>>>>>

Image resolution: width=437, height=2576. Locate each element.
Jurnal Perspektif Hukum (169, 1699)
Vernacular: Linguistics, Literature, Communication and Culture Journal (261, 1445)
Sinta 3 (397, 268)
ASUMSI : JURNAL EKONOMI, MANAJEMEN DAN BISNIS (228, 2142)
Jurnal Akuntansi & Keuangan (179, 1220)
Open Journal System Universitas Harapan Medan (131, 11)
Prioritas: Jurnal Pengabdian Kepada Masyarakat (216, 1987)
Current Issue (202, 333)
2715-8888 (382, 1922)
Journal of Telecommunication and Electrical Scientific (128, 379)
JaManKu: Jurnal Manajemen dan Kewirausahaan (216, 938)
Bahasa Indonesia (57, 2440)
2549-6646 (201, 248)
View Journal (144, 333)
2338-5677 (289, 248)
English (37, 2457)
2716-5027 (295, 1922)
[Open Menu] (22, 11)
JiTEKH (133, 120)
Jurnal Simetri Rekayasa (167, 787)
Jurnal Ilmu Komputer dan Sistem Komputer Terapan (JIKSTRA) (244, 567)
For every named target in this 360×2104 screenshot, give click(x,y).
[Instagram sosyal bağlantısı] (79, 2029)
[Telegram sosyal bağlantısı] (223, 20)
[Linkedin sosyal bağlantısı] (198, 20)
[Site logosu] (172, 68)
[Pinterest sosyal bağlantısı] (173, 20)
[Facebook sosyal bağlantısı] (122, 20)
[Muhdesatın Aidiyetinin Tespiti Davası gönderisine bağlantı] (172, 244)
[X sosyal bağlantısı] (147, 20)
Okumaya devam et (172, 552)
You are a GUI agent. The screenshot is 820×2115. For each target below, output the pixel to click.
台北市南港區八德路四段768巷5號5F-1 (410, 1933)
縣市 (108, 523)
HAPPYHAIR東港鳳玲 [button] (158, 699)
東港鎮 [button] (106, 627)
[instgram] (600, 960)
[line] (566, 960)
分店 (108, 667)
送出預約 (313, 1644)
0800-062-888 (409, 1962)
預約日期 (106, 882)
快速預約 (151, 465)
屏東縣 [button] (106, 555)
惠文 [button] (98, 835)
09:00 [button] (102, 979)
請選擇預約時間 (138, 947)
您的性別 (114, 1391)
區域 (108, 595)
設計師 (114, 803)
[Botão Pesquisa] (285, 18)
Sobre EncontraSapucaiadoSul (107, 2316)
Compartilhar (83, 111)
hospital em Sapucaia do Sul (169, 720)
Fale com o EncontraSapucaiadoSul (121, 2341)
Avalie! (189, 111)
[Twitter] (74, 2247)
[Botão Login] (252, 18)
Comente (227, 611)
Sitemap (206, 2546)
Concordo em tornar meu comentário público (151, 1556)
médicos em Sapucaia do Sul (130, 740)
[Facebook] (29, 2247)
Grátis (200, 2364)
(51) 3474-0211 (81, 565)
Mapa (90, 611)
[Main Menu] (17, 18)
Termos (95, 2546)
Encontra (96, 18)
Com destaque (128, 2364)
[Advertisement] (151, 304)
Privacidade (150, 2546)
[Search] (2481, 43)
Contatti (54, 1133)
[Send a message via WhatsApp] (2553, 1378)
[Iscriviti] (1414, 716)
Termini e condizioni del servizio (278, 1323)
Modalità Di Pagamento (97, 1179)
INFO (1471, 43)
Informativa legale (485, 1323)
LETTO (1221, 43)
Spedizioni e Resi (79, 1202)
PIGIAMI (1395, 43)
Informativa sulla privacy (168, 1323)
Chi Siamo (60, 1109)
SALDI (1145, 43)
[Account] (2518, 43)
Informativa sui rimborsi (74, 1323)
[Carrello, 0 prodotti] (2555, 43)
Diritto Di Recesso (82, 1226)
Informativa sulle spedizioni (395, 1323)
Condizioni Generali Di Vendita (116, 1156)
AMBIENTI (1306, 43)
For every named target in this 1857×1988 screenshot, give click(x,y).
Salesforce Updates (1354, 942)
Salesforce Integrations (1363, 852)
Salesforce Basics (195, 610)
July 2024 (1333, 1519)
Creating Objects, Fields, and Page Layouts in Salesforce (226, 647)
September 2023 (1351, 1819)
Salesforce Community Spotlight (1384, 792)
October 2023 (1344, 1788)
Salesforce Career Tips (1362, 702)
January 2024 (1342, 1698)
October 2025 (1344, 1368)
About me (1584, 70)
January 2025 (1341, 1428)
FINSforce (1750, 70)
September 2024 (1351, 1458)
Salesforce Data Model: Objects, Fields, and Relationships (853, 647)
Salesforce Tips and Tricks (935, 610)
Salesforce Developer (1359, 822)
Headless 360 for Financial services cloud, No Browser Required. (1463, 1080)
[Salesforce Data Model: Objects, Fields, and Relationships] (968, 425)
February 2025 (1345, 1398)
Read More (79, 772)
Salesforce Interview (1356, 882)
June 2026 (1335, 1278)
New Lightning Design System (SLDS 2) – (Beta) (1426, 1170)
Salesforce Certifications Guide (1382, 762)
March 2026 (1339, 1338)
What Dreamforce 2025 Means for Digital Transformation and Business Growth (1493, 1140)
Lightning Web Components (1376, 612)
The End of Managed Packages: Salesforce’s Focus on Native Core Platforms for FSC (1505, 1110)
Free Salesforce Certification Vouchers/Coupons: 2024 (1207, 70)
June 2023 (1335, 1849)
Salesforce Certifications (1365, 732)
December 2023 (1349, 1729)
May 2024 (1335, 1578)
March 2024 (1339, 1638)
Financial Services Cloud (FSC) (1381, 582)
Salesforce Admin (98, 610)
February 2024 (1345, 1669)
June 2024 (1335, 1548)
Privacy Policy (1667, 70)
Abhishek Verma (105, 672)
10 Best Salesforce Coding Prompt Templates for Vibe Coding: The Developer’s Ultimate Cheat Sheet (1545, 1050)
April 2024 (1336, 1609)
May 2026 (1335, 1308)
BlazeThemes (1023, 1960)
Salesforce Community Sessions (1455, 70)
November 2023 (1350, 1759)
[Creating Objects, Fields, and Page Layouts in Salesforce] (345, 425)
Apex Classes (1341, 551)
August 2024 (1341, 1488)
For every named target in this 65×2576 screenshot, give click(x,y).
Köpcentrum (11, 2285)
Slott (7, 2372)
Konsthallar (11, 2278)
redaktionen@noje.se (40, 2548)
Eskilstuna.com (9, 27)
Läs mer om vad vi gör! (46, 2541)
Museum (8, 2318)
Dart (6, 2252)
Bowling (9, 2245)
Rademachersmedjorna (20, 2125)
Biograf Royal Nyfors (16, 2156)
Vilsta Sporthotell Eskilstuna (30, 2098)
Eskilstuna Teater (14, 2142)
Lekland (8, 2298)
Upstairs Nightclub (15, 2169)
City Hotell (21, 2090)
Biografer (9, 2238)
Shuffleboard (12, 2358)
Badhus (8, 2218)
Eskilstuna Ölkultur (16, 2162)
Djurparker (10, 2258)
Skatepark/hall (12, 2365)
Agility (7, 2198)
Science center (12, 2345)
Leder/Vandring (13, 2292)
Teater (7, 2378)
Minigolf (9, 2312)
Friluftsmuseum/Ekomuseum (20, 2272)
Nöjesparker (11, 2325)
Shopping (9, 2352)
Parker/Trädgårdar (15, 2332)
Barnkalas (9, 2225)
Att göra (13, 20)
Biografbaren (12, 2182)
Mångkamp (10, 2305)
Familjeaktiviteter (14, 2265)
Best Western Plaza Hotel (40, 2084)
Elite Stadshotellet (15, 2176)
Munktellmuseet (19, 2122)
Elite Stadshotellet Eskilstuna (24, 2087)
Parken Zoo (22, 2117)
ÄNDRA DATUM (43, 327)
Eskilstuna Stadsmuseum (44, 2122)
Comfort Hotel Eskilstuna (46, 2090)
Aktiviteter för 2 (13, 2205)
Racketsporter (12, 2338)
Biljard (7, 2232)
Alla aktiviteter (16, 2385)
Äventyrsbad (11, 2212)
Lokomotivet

<<<<<

What is expected =
In the listing above, the lines from the one containing "Teater (7, 2378)" through the one containing "Best Western Plaza Hotel (40, 2084)" must be set down exactly, with no other lines.

Exercise answer =
Teater (7, 2378)
Minigolf (9, 2312)
Friluftsmuseum/Ekomuseum (20, 2272)
Nöjesparker (11, 2325)
Shopping (9, 2352)
Parker/Trädgårdar (15, 2332)
Barnkalas (9, 2225)
Att göra (13, 20)
Biografbaren (12, 2182)
Mångkamp (10, 2305)
Familjeaktiviteter (14, 2265)
Best Western Plaza Hotel (40, 2084)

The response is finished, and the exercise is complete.